- Born: December 1729 Béziers, France
- Died: 22 January 1790 (aged 60) Béziers, France
- Occupations: Physician, Encyclopédiste
- Title: Mayor of Béziers
- Term: 1787 – 1790
- Parents: Jean Bouillet (father); Catherine Marsals (mother);

= Jean-Henri-Nicolas Bouillet =

French physician, Encyclopédiste and mayor of Béziers (1729–1790)

Jean-Henri-Nicolas Bouillet (December 1729, Béziers – 22 January 1790, Béziers) was an 18th-century French physician, Encyclopédiste and mayor of Béziers from 1787 to 1790.

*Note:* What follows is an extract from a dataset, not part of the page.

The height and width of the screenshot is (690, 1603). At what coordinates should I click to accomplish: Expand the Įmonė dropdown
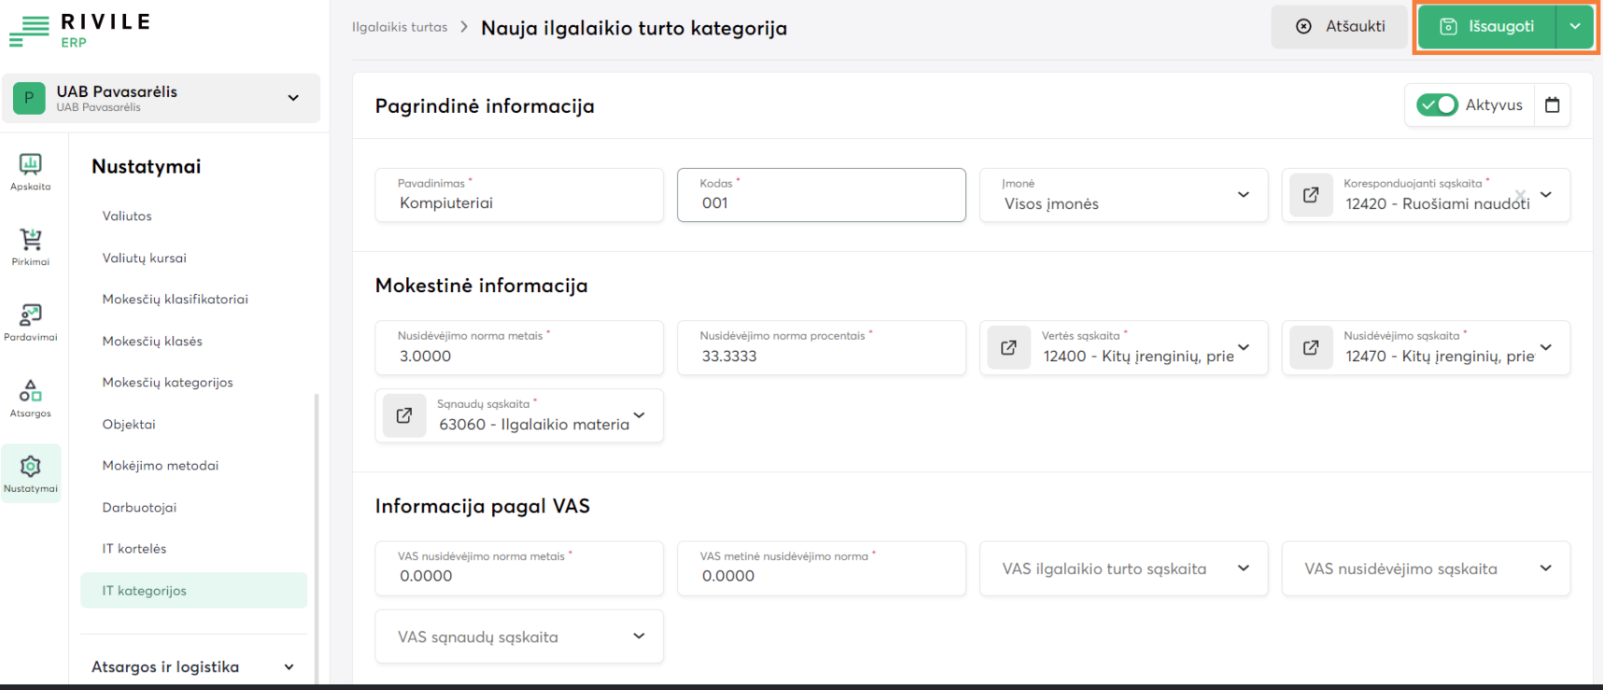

Bouillet was the first son of a doctor from Béziers, Jean Bouillet (1690–1777) and his wife Catherine Marsals (born 1700). Jean-Henri-Nicolas had a younger brother, Michel Jean Louis Bouillet (born 1732) and two older sisters, Catherine Jacquette (born 1723) and Gabrielle Bouillet (circa 1727-1789). He was a member of the Académie de Béziers.

== Works (selection) ==
- Mémoire sur les pleuro-péripneumonies épidémiques de Béziers, lu à la séance publique de l’Académie des sciences et belles-lettres de Bésiers le 26 octobre 1758, Béziers, 1759, in-4°;
- (in collaboration with his father) , Béziers, François Barbut, 1765, 154 p.
- Mémoire sur l’hydropisie de poitrine et sur les hydropisies du péricarde, du médiastin et de la plèvre, Béziers, 1788, in-4°.
- Solution d’un problème, Toulouse, in-4°.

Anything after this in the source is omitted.